Instructions for the task:
Which lines in the records below contain the string "calendar"? Pull out every one of them, treating uppercase and lowercase as different.
[Supplied records start]
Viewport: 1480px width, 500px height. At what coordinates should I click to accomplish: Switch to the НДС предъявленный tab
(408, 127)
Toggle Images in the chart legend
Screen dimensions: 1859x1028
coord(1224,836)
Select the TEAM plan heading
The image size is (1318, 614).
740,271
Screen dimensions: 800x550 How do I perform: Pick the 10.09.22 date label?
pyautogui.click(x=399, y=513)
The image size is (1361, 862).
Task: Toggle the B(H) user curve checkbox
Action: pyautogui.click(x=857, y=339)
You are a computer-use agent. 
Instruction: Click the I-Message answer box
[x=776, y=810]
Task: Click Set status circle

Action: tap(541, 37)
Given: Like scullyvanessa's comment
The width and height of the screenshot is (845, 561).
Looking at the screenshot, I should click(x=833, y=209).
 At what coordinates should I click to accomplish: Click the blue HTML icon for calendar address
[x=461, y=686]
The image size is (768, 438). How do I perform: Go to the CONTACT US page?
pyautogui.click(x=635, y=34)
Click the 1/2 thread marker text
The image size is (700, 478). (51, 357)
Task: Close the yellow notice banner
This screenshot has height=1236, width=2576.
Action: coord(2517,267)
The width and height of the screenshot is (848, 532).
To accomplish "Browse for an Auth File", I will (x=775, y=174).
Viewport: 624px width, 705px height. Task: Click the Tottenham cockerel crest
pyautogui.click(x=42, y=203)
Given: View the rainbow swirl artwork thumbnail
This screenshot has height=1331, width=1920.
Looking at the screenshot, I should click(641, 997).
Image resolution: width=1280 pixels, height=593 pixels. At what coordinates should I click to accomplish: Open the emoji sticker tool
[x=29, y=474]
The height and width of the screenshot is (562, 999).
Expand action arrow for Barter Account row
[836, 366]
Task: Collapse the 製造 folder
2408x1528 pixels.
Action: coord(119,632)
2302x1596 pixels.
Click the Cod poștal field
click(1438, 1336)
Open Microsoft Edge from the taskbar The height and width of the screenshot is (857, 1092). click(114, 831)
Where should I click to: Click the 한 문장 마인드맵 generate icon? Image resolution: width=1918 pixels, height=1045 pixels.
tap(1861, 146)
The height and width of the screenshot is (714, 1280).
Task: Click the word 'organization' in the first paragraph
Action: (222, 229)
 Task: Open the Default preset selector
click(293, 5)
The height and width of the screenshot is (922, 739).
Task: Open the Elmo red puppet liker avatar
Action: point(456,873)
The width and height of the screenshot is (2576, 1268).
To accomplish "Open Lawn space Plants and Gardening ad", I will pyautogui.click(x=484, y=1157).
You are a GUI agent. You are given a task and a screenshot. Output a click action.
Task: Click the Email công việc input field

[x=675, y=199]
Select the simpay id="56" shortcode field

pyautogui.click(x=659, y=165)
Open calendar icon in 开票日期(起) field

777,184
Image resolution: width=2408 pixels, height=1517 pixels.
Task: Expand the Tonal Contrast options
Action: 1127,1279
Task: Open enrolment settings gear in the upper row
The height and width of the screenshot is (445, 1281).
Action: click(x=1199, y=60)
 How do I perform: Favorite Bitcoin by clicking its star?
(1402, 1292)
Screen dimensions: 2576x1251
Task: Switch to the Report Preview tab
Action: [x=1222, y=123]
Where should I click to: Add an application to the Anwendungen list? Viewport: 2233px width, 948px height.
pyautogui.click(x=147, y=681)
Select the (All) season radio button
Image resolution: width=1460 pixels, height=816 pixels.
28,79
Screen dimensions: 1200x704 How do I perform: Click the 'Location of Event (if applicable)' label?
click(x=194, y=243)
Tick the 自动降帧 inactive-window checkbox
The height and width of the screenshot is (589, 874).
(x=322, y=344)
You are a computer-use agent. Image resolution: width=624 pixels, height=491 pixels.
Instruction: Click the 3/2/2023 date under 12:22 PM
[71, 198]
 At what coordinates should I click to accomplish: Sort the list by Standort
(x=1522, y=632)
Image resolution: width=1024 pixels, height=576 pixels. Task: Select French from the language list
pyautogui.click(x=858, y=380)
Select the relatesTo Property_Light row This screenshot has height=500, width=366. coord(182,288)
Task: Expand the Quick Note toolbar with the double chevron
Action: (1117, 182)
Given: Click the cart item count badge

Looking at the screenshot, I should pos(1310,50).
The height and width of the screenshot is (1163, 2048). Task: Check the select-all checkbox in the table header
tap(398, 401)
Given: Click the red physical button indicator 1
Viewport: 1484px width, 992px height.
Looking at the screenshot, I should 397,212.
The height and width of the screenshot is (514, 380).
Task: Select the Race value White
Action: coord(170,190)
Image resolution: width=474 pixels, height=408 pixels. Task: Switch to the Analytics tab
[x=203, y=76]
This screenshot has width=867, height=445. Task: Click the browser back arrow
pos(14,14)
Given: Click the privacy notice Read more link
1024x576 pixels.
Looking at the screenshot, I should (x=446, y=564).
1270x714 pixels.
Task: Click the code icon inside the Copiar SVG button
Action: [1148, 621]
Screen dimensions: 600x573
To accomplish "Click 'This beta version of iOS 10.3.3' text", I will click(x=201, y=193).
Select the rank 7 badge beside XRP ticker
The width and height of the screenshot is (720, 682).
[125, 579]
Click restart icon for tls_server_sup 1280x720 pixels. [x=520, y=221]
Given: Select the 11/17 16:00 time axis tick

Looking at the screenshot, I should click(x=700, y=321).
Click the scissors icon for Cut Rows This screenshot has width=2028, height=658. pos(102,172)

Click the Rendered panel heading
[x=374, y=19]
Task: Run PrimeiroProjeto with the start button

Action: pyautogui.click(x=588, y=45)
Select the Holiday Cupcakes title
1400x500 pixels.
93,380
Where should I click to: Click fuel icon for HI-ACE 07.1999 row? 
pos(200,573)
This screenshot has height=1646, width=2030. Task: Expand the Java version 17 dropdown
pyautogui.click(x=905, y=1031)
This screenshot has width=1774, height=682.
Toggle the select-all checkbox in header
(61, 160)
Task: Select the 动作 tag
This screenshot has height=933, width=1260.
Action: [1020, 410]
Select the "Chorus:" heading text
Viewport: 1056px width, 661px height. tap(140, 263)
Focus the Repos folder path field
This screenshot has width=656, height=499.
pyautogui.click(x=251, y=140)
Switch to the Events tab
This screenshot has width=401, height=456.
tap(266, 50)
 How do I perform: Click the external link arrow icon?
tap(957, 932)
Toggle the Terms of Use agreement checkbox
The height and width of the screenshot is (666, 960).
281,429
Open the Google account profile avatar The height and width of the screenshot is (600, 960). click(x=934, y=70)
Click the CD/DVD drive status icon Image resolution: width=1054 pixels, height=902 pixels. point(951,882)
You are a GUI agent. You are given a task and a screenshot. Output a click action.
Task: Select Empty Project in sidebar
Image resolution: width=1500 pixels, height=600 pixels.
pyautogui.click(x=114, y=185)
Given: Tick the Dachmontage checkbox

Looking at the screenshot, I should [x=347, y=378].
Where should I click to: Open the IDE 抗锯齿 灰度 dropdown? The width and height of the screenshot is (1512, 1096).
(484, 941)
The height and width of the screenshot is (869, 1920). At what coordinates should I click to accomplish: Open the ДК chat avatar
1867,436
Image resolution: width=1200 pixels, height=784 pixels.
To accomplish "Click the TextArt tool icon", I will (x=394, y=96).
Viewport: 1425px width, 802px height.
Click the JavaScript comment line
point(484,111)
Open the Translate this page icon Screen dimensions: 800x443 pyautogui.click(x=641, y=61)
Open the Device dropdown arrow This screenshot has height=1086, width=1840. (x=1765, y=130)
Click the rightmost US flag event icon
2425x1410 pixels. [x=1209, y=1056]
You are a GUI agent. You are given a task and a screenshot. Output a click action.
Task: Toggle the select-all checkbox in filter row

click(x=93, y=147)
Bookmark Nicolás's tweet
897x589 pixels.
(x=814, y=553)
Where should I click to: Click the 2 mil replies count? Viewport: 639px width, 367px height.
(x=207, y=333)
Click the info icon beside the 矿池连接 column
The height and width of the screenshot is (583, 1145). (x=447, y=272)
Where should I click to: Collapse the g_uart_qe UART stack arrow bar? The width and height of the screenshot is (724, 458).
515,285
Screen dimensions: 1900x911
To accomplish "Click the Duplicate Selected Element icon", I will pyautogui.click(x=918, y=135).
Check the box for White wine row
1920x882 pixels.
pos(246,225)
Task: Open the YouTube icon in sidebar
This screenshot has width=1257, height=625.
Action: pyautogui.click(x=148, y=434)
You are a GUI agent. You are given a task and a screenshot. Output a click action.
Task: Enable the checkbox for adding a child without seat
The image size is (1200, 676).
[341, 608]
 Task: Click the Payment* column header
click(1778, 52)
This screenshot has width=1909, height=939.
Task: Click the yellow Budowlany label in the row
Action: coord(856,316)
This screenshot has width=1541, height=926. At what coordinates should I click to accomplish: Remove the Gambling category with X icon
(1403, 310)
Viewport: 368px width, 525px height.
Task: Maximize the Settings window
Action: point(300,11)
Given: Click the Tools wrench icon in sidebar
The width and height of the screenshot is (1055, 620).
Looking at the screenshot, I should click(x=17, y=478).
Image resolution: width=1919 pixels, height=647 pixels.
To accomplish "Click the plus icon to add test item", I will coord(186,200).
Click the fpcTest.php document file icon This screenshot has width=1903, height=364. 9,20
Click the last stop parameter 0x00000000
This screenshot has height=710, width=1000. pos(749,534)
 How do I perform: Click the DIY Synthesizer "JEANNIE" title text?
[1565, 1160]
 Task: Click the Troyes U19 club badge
[Supplied records end]
Exercise response:
 At what coordinates should I click to accomplish: Click the blue HTML icon for calendar address
Open calendar icon in 开票日期(起) field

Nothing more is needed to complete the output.